HeapThaumaturgist
First Post
mcrow said:sure the basic premis fits. There have always been people who are stronger &/or faster than the average person. The problem is they are to broad. All character types that are "strong" go here, all that are agile go under "fast", that just doesn't jive for me. Not to mention the "strong" class just sucks anyway. Talent trees, I don't like either.
Though the whole point is to dip a little here and there. You're not supposed to say: "This guy is strong, so he's a Strong hero."
Maybe he has a Strength of 16 and a Wisdom of 10 ... but if he's an investigative type, he's probably best served with Dedicated, and some Strong if the abilities there suit the concept. In many ways, the Base Classes can also serve to COVER weaknesses, instead of just highlight strengths. I've seen alot of characters that would be described as "strong" instead end up with levels in "Tough", because the strength they're thinking of might be physical resilience.

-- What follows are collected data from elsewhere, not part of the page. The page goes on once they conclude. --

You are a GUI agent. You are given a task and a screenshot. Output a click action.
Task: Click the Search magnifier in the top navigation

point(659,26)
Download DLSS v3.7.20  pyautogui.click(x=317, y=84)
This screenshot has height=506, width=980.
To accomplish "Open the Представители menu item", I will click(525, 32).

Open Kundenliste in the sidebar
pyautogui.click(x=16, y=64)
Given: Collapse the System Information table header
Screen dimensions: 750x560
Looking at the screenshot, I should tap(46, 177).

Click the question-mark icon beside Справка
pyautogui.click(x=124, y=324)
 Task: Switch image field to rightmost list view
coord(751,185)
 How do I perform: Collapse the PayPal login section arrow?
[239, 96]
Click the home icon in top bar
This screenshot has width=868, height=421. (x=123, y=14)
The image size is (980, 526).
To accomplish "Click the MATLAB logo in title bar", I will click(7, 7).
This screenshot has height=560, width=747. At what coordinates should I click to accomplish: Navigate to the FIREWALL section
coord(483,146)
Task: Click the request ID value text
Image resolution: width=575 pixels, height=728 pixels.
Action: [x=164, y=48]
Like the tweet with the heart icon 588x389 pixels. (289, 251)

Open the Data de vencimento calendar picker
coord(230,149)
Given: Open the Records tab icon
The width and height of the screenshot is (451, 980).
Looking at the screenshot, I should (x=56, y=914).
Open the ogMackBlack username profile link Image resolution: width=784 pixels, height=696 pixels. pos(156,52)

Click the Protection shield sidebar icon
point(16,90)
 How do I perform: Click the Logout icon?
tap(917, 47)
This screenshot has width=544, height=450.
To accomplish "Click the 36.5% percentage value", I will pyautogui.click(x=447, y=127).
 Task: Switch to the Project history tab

A Smart character might not have a huge Intelligence score. Maybe you needed some skill points and a flair for languages to go with that debonair and Charismatic spy.
The classes aren't really about the CHARACTER'S ability scores, but their own abilities. They highlight the score they're related to, but really they're a methodology for gathering class abilities together to fit the concept. It's a "Choose Your Own Adventure" of class design.
IMHO, it's about twice as good a system as an archetypal system could ever even HOPE to be, and about seventy-thousand times as good as a point-buy system can manage.
Honestly, at this point I get depressed every time I end up playing D&D or any other archetypal system, because I'd rather work with the d20M/GT model.
And I have an irrational and unholy loathing for point-buy systems.

One reason I reject SC2.0 out of hand. The classes are great for a spy game, but if I've got to redesign them every time the genre changes a few degrees to the left or right I'm going to be busy all week ... why not system that's largely genre-independant.